*Rows*
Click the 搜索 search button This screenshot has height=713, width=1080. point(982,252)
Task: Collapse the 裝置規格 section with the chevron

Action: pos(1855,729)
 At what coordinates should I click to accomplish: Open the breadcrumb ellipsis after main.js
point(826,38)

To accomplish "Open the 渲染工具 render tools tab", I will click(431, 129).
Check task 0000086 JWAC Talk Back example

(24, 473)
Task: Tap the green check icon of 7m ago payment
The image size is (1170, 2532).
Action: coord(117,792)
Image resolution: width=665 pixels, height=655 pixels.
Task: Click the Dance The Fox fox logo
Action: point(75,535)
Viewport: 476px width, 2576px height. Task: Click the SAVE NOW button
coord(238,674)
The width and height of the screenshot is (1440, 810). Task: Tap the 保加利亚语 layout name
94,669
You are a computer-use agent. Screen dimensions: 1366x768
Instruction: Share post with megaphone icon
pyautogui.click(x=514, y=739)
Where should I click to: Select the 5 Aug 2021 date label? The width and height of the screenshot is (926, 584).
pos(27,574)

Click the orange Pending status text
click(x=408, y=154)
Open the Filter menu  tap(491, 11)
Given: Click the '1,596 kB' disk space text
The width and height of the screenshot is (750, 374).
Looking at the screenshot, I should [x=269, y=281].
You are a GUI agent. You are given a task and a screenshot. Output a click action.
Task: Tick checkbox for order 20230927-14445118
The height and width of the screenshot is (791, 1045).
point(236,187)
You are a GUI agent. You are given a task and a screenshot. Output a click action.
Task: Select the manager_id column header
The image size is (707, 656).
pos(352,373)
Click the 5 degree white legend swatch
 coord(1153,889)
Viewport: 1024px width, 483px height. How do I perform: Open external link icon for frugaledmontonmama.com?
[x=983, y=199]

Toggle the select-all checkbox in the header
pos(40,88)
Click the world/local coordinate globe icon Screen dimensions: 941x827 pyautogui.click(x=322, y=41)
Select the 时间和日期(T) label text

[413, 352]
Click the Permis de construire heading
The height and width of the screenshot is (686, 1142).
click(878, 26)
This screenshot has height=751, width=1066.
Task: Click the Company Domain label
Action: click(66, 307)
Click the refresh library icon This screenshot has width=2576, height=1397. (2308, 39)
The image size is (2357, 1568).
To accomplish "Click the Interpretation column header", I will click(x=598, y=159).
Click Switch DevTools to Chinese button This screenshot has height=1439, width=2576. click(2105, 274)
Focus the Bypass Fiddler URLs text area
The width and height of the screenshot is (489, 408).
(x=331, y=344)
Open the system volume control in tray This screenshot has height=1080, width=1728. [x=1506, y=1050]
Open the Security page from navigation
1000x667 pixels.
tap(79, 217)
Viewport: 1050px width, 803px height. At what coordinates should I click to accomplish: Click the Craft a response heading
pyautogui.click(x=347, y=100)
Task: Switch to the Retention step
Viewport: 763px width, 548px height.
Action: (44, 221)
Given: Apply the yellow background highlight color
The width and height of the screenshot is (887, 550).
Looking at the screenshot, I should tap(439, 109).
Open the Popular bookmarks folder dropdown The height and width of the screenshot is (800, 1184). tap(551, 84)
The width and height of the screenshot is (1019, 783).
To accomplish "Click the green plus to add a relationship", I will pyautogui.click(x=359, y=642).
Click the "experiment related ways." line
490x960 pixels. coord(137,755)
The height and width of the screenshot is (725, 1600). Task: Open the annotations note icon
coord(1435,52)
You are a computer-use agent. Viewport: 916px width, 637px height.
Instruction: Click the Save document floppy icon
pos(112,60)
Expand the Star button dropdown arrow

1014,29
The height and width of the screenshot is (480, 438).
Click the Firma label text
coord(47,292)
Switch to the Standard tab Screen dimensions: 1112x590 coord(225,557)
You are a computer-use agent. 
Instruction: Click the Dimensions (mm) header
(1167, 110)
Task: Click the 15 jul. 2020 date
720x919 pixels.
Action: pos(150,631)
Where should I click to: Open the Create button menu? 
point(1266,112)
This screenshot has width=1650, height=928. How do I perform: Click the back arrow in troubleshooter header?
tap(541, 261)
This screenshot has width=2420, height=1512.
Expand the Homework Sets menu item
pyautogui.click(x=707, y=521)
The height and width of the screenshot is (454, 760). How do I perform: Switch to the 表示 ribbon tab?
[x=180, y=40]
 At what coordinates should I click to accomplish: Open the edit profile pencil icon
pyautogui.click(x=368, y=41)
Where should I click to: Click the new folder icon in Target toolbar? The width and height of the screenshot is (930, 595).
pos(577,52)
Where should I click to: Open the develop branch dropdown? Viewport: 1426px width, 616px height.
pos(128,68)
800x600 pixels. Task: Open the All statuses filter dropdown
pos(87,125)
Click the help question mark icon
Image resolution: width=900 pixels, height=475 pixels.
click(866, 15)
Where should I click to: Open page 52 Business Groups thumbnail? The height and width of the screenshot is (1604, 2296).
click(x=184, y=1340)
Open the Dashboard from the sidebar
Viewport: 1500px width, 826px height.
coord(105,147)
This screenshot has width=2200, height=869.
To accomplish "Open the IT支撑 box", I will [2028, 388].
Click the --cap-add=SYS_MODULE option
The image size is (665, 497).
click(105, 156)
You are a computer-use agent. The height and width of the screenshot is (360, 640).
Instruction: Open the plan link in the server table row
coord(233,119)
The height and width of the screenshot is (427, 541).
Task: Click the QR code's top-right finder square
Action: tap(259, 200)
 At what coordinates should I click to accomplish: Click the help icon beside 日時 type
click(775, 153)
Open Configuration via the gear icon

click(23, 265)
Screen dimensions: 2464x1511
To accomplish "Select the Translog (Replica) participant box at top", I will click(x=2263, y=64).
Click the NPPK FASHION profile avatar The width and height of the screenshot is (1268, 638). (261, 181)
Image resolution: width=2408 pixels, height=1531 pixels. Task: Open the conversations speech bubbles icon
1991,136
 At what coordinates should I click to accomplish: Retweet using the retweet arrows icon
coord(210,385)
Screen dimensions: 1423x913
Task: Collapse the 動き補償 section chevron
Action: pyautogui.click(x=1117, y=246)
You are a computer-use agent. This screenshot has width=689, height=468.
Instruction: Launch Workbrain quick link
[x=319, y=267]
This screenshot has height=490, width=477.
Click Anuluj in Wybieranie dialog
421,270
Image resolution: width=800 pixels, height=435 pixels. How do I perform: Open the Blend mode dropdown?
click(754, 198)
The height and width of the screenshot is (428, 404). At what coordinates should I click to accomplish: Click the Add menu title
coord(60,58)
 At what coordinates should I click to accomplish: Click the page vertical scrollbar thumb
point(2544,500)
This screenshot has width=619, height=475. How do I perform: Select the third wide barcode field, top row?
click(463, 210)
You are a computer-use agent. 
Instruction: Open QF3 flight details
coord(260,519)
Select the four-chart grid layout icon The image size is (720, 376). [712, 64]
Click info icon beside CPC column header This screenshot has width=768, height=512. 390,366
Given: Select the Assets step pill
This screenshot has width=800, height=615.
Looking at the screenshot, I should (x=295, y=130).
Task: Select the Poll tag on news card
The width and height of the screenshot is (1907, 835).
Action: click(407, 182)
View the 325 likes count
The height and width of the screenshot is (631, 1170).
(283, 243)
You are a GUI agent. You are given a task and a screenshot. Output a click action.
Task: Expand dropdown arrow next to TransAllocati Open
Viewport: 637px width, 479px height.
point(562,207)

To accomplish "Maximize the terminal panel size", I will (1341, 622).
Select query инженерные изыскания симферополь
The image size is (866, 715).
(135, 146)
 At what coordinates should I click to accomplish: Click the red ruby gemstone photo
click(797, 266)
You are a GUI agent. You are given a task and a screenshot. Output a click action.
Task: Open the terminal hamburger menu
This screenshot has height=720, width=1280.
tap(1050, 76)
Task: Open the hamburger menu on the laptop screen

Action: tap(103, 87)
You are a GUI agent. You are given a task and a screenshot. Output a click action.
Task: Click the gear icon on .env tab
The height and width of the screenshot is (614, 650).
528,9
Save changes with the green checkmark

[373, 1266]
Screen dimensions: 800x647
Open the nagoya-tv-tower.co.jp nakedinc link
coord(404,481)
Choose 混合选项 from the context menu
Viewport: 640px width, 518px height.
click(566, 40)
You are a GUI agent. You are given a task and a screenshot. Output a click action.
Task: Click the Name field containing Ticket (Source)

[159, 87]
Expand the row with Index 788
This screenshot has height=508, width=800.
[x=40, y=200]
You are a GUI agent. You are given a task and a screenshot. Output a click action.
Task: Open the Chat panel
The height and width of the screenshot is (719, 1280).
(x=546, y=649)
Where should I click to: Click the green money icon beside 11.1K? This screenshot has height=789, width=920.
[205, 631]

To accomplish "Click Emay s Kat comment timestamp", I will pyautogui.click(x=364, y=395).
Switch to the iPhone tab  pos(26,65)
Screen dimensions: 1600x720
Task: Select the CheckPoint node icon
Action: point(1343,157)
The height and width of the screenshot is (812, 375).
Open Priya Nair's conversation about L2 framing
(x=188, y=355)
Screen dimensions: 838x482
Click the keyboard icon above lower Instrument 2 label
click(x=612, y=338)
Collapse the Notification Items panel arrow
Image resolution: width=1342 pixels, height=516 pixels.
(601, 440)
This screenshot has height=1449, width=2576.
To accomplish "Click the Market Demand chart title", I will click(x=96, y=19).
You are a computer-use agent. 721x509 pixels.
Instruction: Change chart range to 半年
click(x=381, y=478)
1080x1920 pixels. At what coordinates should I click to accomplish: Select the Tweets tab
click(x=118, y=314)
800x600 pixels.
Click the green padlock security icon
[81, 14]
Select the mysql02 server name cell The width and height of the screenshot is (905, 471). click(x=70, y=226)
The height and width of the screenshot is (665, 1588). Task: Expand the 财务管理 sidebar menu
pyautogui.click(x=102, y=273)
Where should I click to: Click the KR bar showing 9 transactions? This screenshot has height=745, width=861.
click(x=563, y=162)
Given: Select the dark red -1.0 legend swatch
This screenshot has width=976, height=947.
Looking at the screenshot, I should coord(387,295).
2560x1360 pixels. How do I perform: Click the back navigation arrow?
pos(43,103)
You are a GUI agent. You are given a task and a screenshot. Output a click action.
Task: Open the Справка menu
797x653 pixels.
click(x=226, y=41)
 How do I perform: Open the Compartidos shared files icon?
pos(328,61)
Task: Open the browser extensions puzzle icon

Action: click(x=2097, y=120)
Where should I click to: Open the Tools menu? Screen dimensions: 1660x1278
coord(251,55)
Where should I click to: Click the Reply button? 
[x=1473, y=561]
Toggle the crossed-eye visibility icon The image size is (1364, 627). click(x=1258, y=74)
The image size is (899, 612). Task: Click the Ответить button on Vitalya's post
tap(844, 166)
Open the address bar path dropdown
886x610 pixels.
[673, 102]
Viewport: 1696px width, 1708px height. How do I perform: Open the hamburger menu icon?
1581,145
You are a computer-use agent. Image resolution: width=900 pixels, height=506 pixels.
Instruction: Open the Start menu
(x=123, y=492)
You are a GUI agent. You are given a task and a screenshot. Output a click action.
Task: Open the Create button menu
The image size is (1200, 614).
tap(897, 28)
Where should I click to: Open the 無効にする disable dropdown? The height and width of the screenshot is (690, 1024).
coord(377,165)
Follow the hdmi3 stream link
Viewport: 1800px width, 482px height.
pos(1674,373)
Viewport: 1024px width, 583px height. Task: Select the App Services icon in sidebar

*Task instructions*
Please rewrite the lines of the listing as a numbered list, starting at the line containing "1080x1920 pixels. At" and ending at the line containing "Looking at the screenshot, I should coord(387,295).", leaving out any blank lines.

*Finished exercise*
1. 1080x1920 pixels. At what coordinates should I click to accomplish: Select the Tweets tab
2. click(x=118, y=314)
3. 800x600 pixels.
4. Click the green padlock security icon
5. [81, 14]
6. Select the mysql02 server name cell The width and height of the screenshot is (905, 471). click(x=70, y=226)
7. The height and width of the screenshot is (665, 1588). Task: Expand the 财务管理 sidebar menu
8. pyautogui.click(x=102, y=273)
9. Where should I click to: Click the KR bar showing 9 transactions? This screenshot has height=745, width=861.
10. click(x=563, y=162)
11. Given: Select the dark red -1.0 legend swatch
12. This screenshot has width=976, height=947.
13. Looking at the screenshot, I should coord(387,295).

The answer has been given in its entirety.